= Adon =

Lord

Adon (𐤀𐤃𐤍) literally means "lord." Adon has an uncertain etymology, although it is generally believed to be derived from the Ugaritic ad, “father.”

==Ugaritic tradition==

The pluralization of adon "my lord" is adonai "my lords." Otto Eissfeldt theorizes that adonai is a post positive element attested to in Ugaritic writing. He points to the myth of the struggle between Baal and Yam as evidence. Some theorize that adonai was originally an epithet of the god Yahweh depicted as the chief antagonist of "the Baʿals" in the Tanakh. Only later did the epithet come to be used as a euphemism to avoid invoking the deity's proper name, Yahweh.

In Canaanite/Ugaritic tradition, ʾadn ilm, literally "lord of gods" is an epithet of El. However, ʾadn "lord" could also be an epithet of other gods.

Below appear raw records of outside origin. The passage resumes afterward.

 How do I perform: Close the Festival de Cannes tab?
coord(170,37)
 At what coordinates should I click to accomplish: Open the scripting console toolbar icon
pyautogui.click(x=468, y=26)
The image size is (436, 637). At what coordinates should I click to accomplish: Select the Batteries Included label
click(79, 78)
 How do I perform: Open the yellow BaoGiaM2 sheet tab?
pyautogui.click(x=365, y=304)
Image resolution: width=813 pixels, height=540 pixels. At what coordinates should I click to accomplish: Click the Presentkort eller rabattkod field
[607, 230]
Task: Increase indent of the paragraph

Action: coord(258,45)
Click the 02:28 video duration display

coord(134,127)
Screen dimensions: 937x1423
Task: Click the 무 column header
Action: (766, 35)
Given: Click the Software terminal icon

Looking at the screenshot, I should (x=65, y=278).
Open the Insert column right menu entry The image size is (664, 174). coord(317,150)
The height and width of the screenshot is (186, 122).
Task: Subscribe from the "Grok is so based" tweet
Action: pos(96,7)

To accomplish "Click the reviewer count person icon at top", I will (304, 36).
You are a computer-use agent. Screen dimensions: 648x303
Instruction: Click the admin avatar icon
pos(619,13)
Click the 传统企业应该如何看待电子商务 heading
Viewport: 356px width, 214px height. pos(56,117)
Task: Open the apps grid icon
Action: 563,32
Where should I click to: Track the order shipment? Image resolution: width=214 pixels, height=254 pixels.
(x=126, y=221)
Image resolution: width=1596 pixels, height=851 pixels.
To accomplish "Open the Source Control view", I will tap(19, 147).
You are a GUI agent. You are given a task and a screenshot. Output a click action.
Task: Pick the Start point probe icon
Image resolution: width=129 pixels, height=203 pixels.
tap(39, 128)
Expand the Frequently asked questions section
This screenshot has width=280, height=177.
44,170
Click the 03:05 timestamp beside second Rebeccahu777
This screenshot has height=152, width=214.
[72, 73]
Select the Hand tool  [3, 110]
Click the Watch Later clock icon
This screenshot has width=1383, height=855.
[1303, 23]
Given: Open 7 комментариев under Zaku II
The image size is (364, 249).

When Yam is described as being at the zenith of his might, he is proclaimed ʾadn or "lord" of the gods. In some Ugaritic texts the term ʾadn ʾilm rbm meaning "the Lord of the Great Gods" is used to refer to the lord and father over deceased kings. Some think that this is a reference to Baal. Other suggest this is a reference to a human necromancer, who was traveling to the land of the dead. Karel van der Toorn disagrees; he believes that it is a reference to Milku, Yaqar or Yarikh, or possibly El. Ugarit family households were modeled after the structure of the divine world, each headed by an ʾadn meaning in this context "master" or "patron". Generally, this was the patriarch of the family and there may be some relation between ʾadn and the Ugarit word for "father", ʾad.

==Etymology==

The name of the Greek god Adonis is similar to a Semitic word—adon (which means "lord"). Scholar Walter Burkert stated about the hypothetical deity "Adon" : "there is in Semitic tradition no known cult connected with this title which corresponds exactly to the Greek cult, to say the nothing of a counterpart to the Greek Adonis myth" but for the cult of Adonis points to an inherited tradition stemming directly from the Mesopotamian cult of Tammuz-Dumuzid

==Hebrew Bible==

In the Hebrew Bible, adoni, with the suffix for the first person possessive, means "my lord", and is a term of respect that may refer to God or to a human superior, or occasionally an angel, whereas adonai (literally "my lords") is reserved for God alone. In Jewish tradition, the pluralization can be used to distinguish God from earthly lords and to increase his majesty. However, many modern critical scholars see the use of a plural as a remnant of a polytheistic past, with the word only later coming to refer to Yahweh, the single god of Judaism. It is thought that at least some biblical authors used the word originally in a polytheist sense.